(Target pointing data)
***

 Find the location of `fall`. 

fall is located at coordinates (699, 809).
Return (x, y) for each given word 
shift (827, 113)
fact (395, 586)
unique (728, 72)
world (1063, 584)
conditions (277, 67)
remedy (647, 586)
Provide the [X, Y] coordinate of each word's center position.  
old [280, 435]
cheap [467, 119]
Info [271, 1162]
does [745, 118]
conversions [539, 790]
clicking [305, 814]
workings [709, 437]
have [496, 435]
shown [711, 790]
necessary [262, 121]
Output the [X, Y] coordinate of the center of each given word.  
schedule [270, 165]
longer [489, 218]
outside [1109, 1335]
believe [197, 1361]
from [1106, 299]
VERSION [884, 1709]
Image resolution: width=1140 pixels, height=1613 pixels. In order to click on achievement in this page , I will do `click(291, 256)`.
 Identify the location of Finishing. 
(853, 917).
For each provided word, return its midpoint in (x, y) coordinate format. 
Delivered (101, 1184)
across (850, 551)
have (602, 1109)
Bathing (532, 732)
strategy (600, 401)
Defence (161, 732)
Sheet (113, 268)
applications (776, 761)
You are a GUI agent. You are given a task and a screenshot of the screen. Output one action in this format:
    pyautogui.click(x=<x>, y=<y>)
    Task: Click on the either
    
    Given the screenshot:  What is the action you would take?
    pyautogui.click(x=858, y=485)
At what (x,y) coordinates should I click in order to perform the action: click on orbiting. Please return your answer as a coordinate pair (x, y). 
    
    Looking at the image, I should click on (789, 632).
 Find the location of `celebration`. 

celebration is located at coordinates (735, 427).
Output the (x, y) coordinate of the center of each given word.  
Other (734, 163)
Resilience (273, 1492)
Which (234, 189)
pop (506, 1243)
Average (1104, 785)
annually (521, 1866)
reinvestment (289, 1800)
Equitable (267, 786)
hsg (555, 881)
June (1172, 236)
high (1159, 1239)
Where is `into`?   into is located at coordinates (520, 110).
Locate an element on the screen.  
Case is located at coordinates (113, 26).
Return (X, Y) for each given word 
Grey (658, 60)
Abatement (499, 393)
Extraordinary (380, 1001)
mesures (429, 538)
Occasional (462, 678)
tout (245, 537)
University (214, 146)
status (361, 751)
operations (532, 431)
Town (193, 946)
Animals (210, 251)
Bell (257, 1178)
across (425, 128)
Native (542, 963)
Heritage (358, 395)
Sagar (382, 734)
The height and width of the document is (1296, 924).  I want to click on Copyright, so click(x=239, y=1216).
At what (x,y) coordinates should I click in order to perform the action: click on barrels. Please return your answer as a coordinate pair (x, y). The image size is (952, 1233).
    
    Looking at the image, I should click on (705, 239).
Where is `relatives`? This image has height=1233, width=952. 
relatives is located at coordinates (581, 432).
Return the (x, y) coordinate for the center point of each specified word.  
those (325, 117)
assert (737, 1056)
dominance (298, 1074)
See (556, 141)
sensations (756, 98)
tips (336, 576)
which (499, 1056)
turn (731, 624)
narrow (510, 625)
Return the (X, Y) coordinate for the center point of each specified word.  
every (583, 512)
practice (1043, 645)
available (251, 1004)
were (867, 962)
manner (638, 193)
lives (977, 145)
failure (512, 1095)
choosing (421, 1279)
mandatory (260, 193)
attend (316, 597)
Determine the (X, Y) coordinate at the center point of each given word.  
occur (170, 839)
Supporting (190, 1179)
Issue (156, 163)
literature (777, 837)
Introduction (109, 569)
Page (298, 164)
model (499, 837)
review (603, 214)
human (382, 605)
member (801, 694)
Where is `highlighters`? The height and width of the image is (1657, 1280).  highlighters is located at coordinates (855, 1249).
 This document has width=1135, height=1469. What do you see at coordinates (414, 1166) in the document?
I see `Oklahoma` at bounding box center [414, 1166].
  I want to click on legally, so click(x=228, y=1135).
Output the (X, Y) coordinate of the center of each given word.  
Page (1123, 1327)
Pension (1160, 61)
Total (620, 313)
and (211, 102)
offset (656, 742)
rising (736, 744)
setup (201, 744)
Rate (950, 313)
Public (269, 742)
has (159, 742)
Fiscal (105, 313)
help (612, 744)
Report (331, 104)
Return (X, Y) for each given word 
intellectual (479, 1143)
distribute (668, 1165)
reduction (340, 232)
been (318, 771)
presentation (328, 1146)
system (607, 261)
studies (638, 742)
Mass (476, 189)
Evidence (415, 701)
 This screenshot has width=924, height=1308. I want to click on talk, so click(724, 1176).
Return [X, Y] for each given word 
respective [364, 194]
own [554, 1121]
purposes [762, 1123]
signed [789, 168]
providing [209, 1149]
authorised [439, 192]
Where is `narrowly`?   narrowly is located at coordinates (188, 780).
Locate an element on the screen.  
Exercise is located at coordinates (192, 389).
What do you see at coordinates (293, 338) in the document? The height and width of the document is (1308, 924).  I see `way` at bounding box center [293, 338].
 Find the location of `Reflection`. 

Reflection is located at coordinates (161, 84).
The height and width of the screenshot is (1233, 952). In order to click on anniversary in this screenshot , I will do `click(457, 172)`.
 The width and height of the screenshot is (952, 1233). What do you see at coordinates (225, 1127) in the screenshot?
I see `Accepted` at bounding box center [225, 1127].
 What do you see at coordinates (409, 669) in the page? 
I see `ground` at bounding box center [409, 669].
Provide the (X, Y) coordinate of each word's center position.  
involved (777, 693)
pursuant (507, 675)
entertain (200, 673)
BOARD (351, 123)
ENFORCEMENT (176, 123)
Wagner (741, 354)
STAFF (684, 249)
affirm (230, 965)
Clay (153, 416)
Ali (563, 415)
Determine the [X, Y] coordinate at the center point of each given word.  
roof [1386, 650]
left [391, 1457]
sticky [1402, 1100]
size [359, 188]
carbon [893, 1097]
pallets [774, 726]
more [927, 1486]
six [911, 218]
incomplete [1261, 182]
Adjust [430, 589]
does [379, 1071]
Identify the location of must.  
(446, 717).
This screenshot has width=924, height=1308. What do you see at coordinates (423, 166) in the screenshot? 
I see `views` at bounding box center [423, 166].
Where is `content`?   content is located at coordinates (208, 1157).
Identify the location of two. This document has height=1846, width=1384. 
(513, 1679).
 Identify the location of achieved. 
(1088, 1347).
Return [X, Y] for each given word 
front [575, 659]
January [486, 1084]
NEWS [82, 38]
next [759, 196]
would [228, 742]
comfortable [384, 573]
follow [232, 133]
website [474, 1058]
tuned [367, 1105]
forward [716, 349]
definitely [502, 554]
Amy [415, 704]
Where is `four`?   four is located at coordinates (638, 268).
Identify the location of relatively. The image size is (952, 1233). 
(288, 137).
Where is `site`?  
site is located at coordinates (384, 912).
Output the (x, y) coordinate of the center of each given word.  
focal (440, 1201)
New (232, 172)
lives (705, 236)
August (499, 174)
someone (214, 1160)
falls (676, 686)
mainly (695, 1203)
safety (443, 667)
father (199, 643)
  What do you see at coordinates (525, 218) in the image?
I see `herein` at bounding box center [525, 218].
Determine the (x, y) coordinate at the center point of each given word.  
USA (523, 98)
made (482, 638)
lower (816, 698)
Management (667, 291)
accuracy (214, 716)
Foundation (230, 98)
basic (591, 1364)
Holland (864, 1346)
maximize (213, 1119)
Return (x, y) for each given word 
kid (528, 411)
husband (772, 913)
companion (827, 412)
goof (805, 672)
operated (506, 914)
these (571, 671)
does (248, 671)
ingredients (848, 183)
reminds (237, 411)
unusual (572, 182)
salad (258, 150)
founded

***

* **Stated task**
Please copy the entries from the first line through the line containing "necessary [262, 121]", switching "Provide" to "Give" and leaving everything else unchanged.

* **Task answer**
 Find the location of `fall`. 

fall is located at coordinates (699, 809).
Return (x, y) for each given word 
shift (827, 113)
fact (395, 586)
unique (728, 72)
world (1063, 584)
conditions (277, 67)
remedy (647, 586)
Give the [X, Y] coordinate of each word's center position.  
old [280, 435]
cheap [467, 119]
Info [271, 1162]
does [745, 118]
conversions [539, 790]
clicking [305, 814]
workings [709, 437]
have [496, 435]
shown [711, 790]
necessary [262, 121]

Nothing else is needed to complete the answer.